We should always be aware when we’re doing trade-offs and we should strive to learn new things that challenge our status quo.

I’ll probably not directly use many of the constructs I went through in this post in my day-to-day job, but it sure as hell was fun researching and quickly doing them this Sunday evening!

Annex 1: Benchmark Results

For all the results we’ve seen thus far in this post, I used a Vec::with_capacity(10240) and the cargo bench command, below you can see the execution times:

$ cargo bench -- total_area
   Compiling clean_code v0.1.0 (/home/chrs/Workspace/clean_code)
    Finished `bench` profile [optimized] target(s) in 0.58s
     Running unittests src/lib.rs (target/release/deps/clean_code-3affde07f20d1563)

running 8 tests
test m01_trait::tests::total_area                  ... bench:      54,956 ns/iter (+/- 280)
test m01_trait::tests::total_area_sum4             ... bench:      17,725 ns/iter (+/- 1,373)
test m02_match::tests::total_area                  ... bench:      17,141 ns/iter (+/- 304)
test m02_match::tests::total_area_sum4             ... bench:       6,434 ns/iter (+/- 5,001)
test m03_table::tests::total_area                  ... bench:       8,560 ns/iter (+/- 169)
test m03_table::tests::total_area_sum4             ... bench:       5,734 ns/iter (+/- 1,005)
test m04_table_multiplier::tests::total_area       ... bench:       8,555 ns/iter (+/- 29)
test m04_table_multiplier::tests::total_area_sum4  ... bench:       5,002 ns/iter (+/- 82)

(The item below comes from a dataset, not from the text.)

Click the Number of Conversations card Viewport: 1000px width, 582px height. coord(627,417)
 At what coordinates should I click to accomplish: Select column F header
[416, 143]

$ cargo bench -- corner_area
    Finished `bench` profile [optimized] target(s) in 0.01s
     Running unittests src/lib.rs (target/release/deps/clean_code-3affde07f20d1563)

running 8 tests
test m01_trait::tests::corner_area                 ... bench:      54,302 ns/iter (+/- 233)
test m01_trait::tests::corner_area_sum4            ... bench:      35,922 ns/iter (+/- 563)
test m02_match::tests::corner_area                 ... bench:      12,160 ns/iter (+/- 2,019)
test m02_match::tests::corner_area_sum4            ... bench:      12,128 ns/iter (+/- 41)
test m03_table::tests::corner_area                 ... bench:       8,554 ns/iter (+/- 23)
test m03_table::tests::corner_area_sum4            ... bench:       5,736 ns/iter (+/- 15)
test m04_table_multiplier::tests::corner_area      ... bench:       8,547 ns/iter (+/- 10)
test m04_table_multiplier::tests::corner_area_sum4 ... bench:       4,995 ns/iter (+/- 6)

test result: ok. 0 passed; 0 failed; 0 ignored; 8 measured; 8 filtered out; finished in 5.24s

You’ll see a m03_table that has been omitted on the blog post just due to it being very similar to the m04_table_multiplier, the m03 module was my first naive translation of the lookup table optimization (I’ve left in the gist if you’re curious).